浅間はそれを横目に見ながら、右肩に通学鞄をかけた。


 彼が去ってからしばらく経って、湯谷の湧き上がるような熱情が、一瞬のうちに強固な氷を溶かした。

 そして、確かにひとつ、悪寒が背筋を這ったのだった。



 〇

 湯谷は教室を飛び出した。湯谷の学級のある東棟は、昼を過ぎると急に薄墨でも引きのばしたように仄暗くなり、廃病棟のような寒気を感じさせた。今は、七月の頭だった。しかし湯谷は秋頃にでも出でてきたように身を震わせた。走りながら総毛立った肌をてのひらで擦って均そうとした。

 十字路を左に曲がると、折り返しの階段が吹き抜けからずっと下まで続いているのが伺えた。立ち眩みのするほどであった。
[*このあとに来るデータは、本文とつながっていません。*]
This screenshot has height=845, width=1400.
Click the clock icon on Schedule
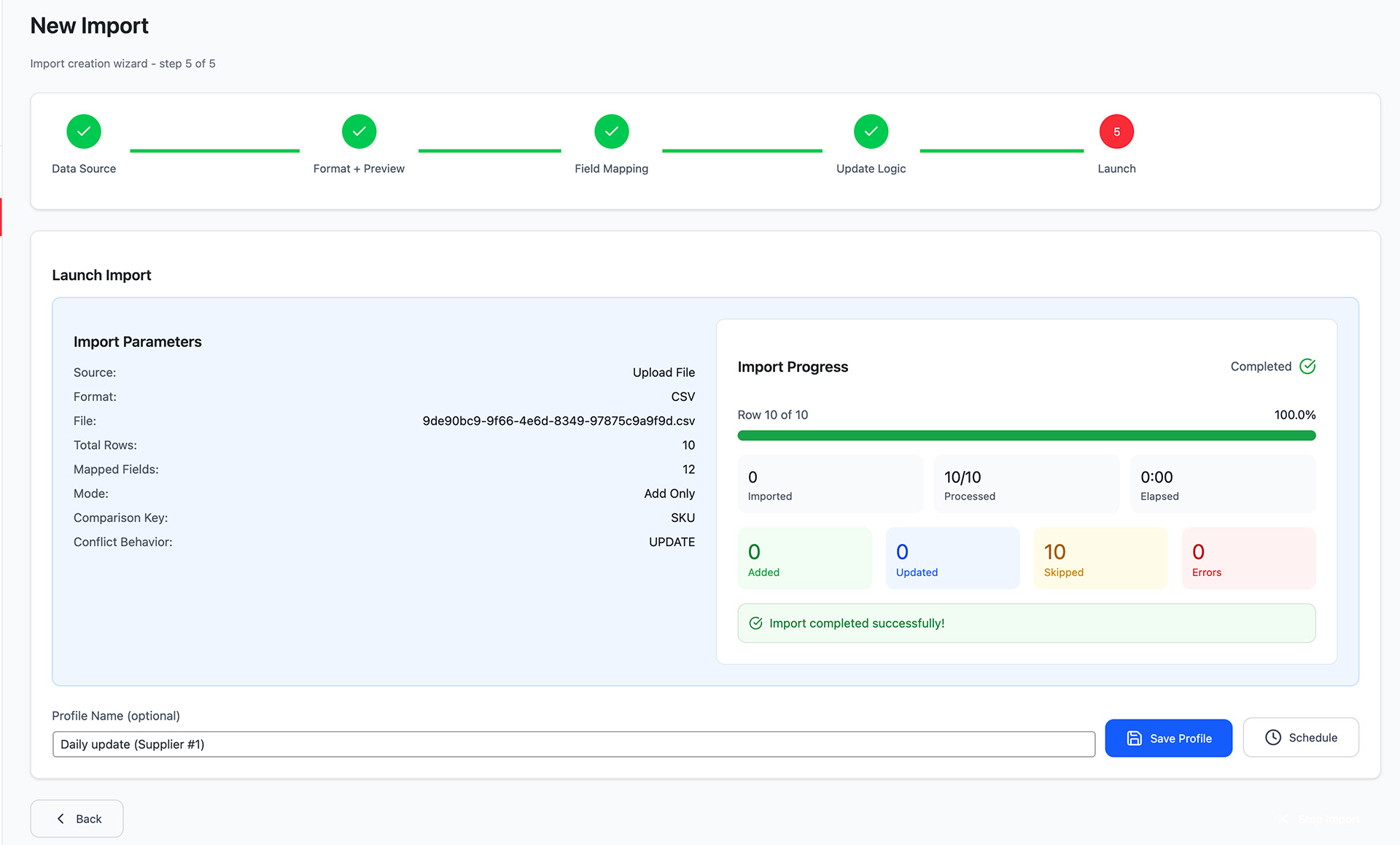click(1273, 738)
 意識を踊り場に向け、二段飛ばしで駆け下る。不安定な着地に腱を痛めてしまった。それでも素早く三階ぶんだけ下りると、一階の玄関口に続く廊下が、いやに長くのびていた。そしてその端に――浅間の姿があった。湯谷は遮二無二に走った。マネジメント以外にも、一緒にトレーニングをしたり、過酷な立ち仕事をこなしたりするだけのことはあった、みるみるうちに二人間の距離は狭まっていき、あたら浅間がその猛烈な足音に気付かないまで、接近した。浅間はその足音の主が彼女であることを認識した瞬間には、踵を返し、再び往来を駆け抜け、四階ぶん連なった階段を、跳ねるようにして上った。

 浅間は持ち前の運動神経の良さから、きっと逃げ切れる筈であった。が、いとも容易く折られた袖をむんずと掴まれ、四階と屋上に挟まれた踊り場まで連行された。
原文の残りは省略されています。